Ben Davis, Christopher Fitzgerald, Victor Garber,

David Garrison, Kelli O’Hara, and Bryce Pinkham

directed by Ted Sperling

conducted by James Bagwell

January 25 – 26, 2011 at 8pm at Alice Tully Hall

The Collegiate Chorale announces casting for Kurt Weill’s Knickerbocker Holiday, directed by Ted Sperling, performed for two nights in concert version on January 25 and 26, 2011 at 8pm at Alice Tully Hall, 1941 Broadway, NYC. The cast will include Ben Davis, Christopher Fitzgerald, Victor Garber, David Garrison, Kelli O’Hara, and Bryce Pinkham. Ted Sperling will direct and James Bagwell will conduct. Single tickets start at $25 and are available online at, or by phone at (646) 202-9623.

Kurt Weill and Maxwell Anderson teamed up for the first time to create this delightful romantic comedy. First performed in 1938 with Walter Huston in the role of Peter Stuyvesant, the work is one of Weill’s deft hybrid theater pieces which lies somewhere between operetta and musical theater, and also contains bits of political satire. The famous pop standard September Song first appeared in Knickerbocker Holiday. The cast includes Victor Garber as Stuyvesant, Ben Davis as Brom, Bryce Pinkham as Washington Irving, David Garrison as Tienhoven, Kelli O’Hara as love interest Tina, and Christopher Fitzgerald as faithful sidekick Tenpin. The production is directed by Ted Sperling and conducted by James Bagwell with The Collegiate Chorale and the American Symphony Orchestra.
* * * * *
_Written task 1_
In the Knickerbocker Holiday announcement, rewrite the stretch from "January 25 –" through "at (646) 202-9623.", putting "David Geffen Hall" in place of "Alice Tully Hall".
_Written task 2_
According to the Knickerbocker Holiday announcement, who played Peter Stuyvesant when the work was first performed in 1938?

_Information supplied_
* * * * *
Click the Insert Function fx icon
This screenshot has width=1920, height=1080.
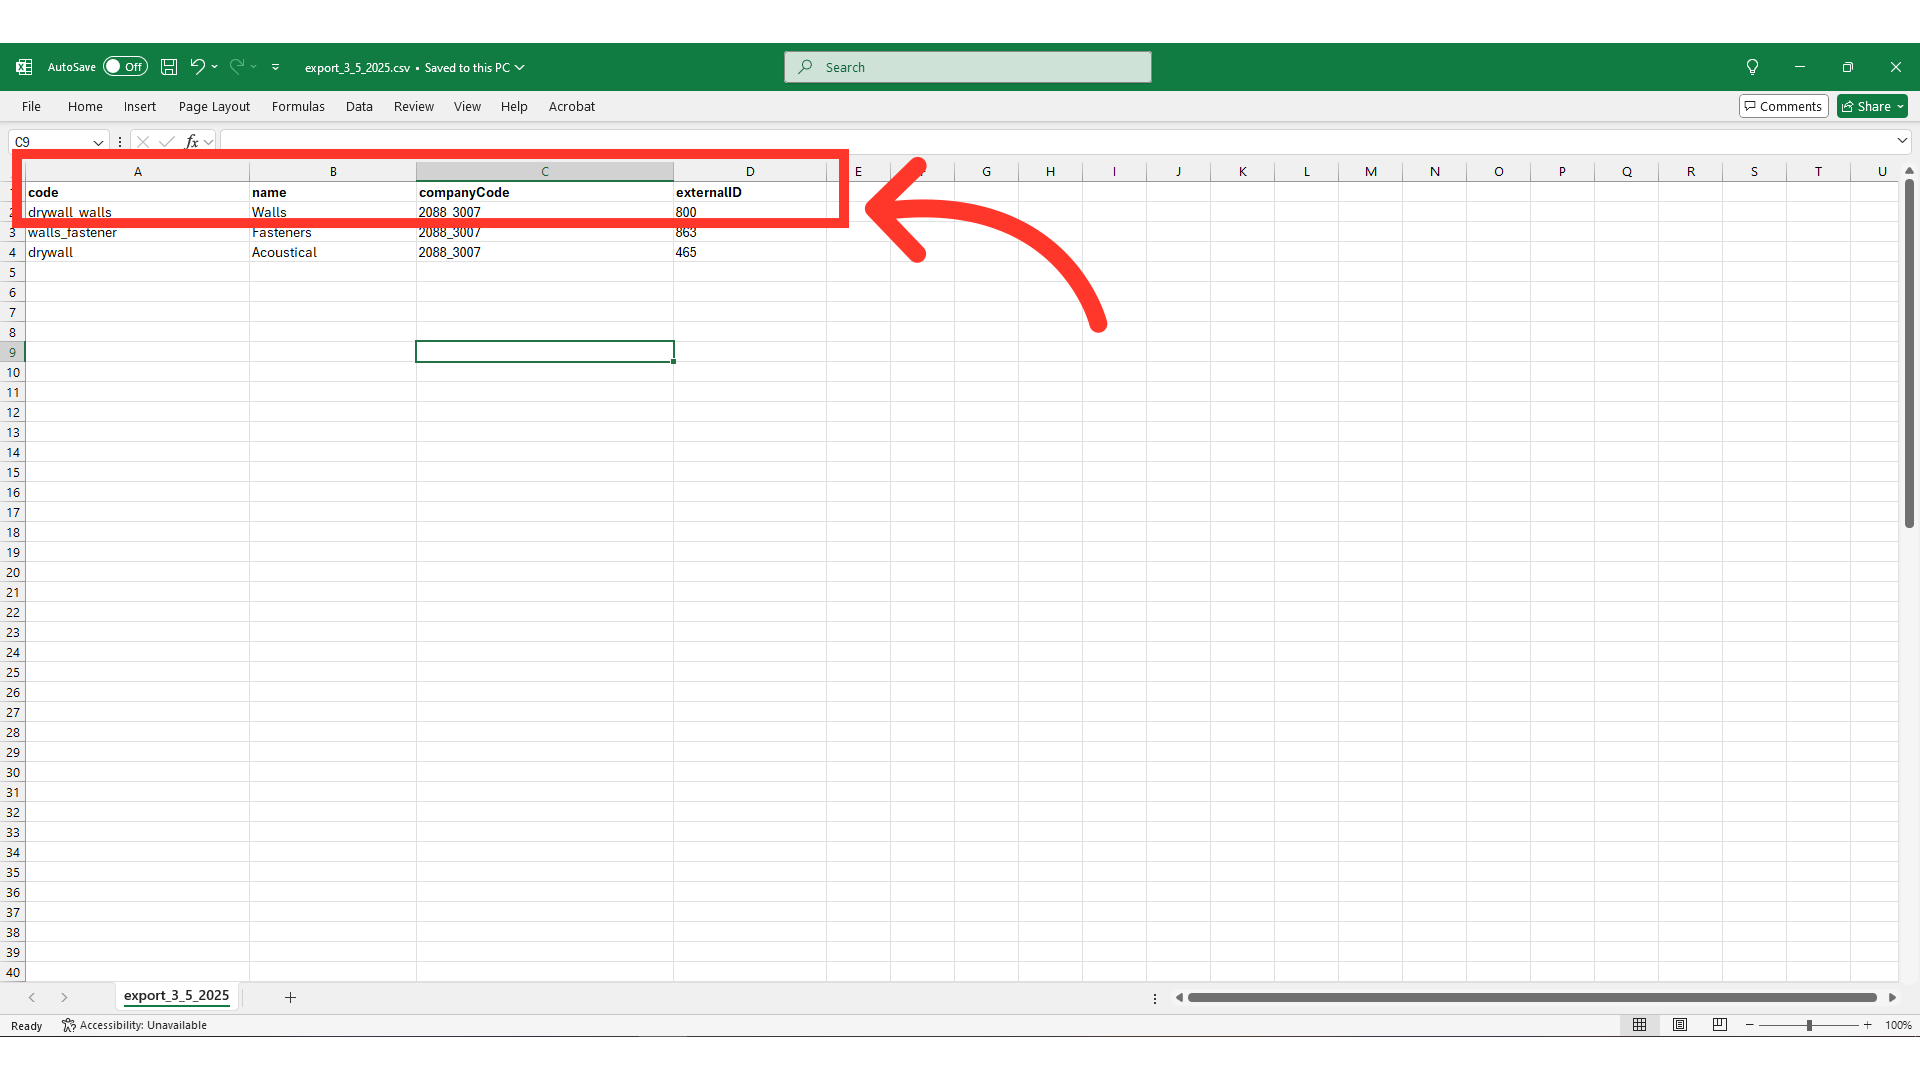192,142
* * * * *
_Exercise solution 1_
January 25 – 26, 2011 at 8pm at David Geffen Hall

The Collegiate Chorale announces casting for Kurt Weill’s Knickerbocker Holiday, directed by Ted Sperling, performed for two nights in concert version on January 25 and 26, 2011 at 8pm at David Geffen Hall, 1941 Broadway, NYC. The cast will include Ben Davis, Christopher Fitzgerald, Victor Garber, David Garrison, Kelli O’Hara, and Bryce Pinkham. Ted Sperling will direct and James Bagwell will conduct. Single tickets start at $25 and are available online at, or by phone at (646) 202-9623.

_Exercise solution 2_
Walter Huston